# Lyle's Syrup



## Paul H (9/6/10)

Anyone in Brisvegas know of a Coles (or any supermarket) that stocks Lyle's Syrup? I know Screwy has won up on the coast at his Coles but the 2 Coles I have asked have simply given me a blank look.


Cheers

Paul


----------



## Halfbeak (9/6/10)

If you're near the western suburbs at all, I'm 99% sure I've seen it at Coles in Bellbowrie.


----------



## poppa joe (9/6/10)

I. G. A . Also have Lyles...Look around the Honey section..
If you have I.G.A. Up there...???
Cheers
PJ


----------



## bconnery (9/6/10)

Paul H said:


> Anyone in Brisvegas know of a Coles (or any supermarket) that stocks Lyle's Syrup? I know Screwy has won up on the coast at his Coles but the 2 Coles I have asked have simply given me a blank look.
> 
> 
> Cheers
> ...


I've had no luck in Coles either. They used to stock it but no longer from what I see. 
There's an IGA in the dirt mall, across the road from Mt Gravatt Central. 
Or in Stones Corner...
You could try there...
Let me know how you get on if you do...


----------



## Back Yard Brewer (9/6/10)

Local foodland down here has heaps. But it is way down here in gods country B) 

BYB


----------



## Screwtop (9/6/10)

Back Yard Brewer said:


> Local foodland down here has heaps. But it is way down here in gods country B)
> 
> BYB




Yeah!
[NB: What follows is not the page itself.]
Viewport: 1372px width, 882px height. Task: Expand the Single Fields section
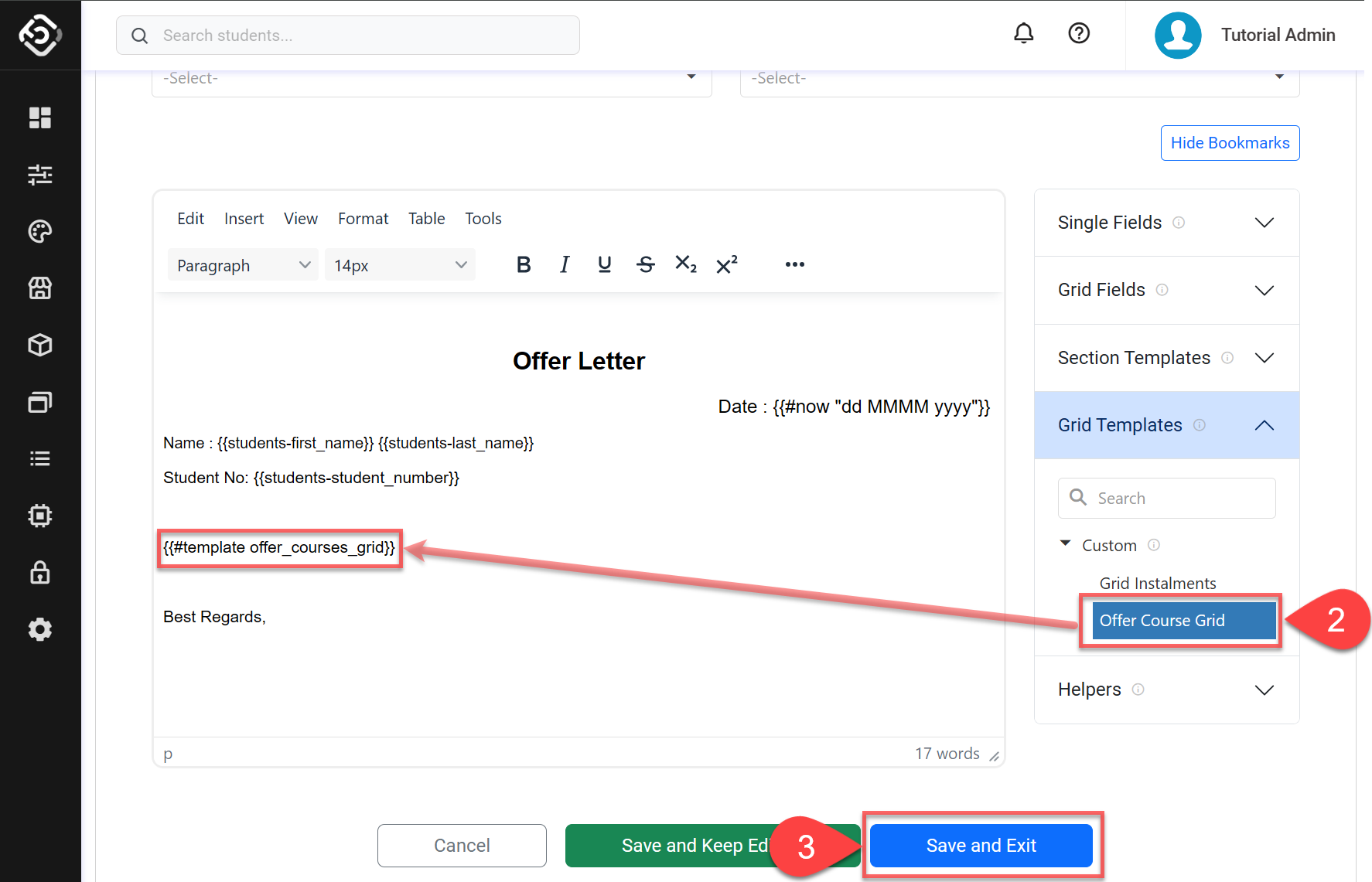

It's God's country if you camp 200M feom BYB's place. On the way again next year BYB :lol:

Screwy


----------



## Paul H (9/6/10)

Back Yard Brewer said:


> Local foodland down here has heaps. But it is way down here in gods country B)
> 
> BYB



Thanks guys, maybe it's like daylight saving & we haven't caught on yet.
:icon_cheers: 

Paul


----------